Quand j’avais 15 ans, il y a 9 ans, je suis partie en colo avec toi.

Toi, t’étais animatrice et t’étais sacrément cool. Toujours optimiste, toujours pleine de bonnes idées et toujours à l’écoute.

J’en avais bien besoin, parce que moi, j’étais tout le contraire.

T’étais un poil trop vieille pour faire ce job. Cela dit, je crois que tu ne nous as jamais donné ton âge…

Je sais juste qu’un jour, je me suis levée avant tout le monde et je suis tombée sur un message écrit que tu avais laissé au milieu de la salle commune. Il était adressé au directeur et aux autres animateurs.

Tu disais que tu abandonnais, que tu étais trop fatiguée, que tu étais désolée mais que tu n’y arrivais plus.

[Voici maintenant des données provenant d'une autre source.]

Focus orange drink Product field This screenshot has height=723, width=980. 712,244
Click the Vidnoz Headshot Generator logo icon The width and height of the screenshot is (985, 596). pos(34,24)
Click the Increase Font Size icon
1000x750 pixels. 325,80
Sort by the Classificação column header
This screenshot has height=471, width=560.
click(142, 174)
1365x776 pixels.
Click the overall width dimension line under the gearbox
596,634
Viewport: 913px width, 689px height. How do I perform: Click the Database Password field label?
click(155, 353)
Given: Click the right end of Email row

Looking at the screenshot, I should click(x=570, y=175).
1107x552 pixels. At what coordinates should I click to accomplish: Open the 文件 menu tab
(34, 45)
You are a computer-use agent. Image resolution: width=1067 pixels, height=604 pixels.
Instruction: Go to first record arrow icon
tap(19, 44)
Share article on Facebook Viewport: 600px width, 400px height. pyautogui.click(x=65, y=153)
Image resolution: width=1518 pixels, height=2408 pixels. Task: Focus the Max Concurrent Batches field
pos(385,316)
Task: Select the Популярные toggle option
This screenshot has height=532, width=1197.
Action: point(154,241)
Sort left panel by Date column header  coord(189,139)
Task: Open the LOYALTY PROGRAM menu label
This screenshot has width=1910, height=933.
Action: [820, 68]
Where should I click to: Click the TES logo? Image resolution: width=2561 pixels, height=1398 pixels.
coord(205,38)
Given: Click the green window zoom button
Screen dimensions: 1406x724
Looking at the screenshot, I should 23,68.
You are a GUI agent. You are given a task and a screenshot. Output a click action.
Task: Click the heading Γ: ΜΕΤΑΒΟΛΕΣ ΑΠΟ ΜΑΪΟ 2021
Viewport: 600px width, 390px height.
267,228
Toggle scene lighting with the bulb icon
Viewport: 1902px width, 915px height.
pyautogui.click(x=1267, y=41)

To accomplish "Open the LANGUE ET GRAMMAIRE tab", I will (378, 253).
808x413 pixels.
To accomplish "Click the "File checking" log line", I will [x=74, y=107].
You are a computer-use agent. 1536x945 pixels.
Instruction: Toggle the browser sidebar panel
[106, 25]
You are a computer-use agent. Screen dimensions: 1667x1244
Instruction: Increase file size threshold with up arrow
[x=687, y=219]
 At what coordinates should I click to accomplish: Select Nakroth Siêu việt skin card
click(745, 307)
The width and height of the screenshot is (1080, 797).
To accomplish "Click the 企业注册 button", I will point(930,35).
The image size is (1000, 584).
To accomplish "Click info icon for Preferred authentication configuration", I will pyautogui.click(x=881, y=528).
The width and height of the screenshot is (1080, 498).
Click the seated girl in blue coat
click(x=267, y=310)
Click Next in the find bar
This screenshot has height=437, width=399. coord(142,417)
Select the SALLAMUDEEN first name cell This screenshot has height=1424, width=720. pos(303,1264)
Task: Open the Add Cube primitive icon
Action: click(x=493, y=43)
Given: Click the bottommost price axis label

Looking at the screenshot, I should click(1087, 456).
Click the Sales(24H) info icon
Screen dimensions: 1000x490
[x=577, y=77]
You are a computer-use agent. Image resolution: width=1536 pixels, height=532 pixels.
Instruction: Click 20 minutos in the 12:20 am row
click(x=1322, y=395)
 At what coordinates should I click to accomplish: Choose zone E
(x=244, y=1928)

Que tu t’étais enfuie à la gare pour prendre le premier train et que tu t’excusais encore et encore.

À lire aussi : Les colonies de vacances — Les madmoiZelles témoignent

J’ai averti le directeur qui est parti te chercher. Tu as pris une journée de pause et le lendemain, tu es revenue animer la colo comme si de rien était.

Je ne sais pas s’il t’a dit que c’était moi qui avais trouvé ta lettre, mais j’ai décidé de garder cette histoire secrète.

Je l’ai tenue secrète alors que j’étais la reine des commères parce qu’il y a quelque chose que je ne t’ai jamais dit. Paco, tu as été très importante pour moi.

Tu m’as insufflé l’envie d’être animatrice à mon tour, tu m’as donné envie de devenir plus positive, d’aller au-delà de mes limites.

Tu as créé un vent de courage dans ma vie à un moment où j’en avais besoin, et pour ça, je voulais te dire merci.

« Je ne me rendais pas compte que la vie peut s’arrêter comme ça, sans prévenir »

Keanu, j’ai maintenant 24 ans. Toi tu es resté à 17 ans, pour toujours.

Je pense que la dernière fois qu’on s’est vus, j’avais 14 ans, l’âge ingrat haha ! En fait, la lettre que j’aimerais t’écrire c’est sûrement cette conversation qu’on a jamais eue avant que tu meures.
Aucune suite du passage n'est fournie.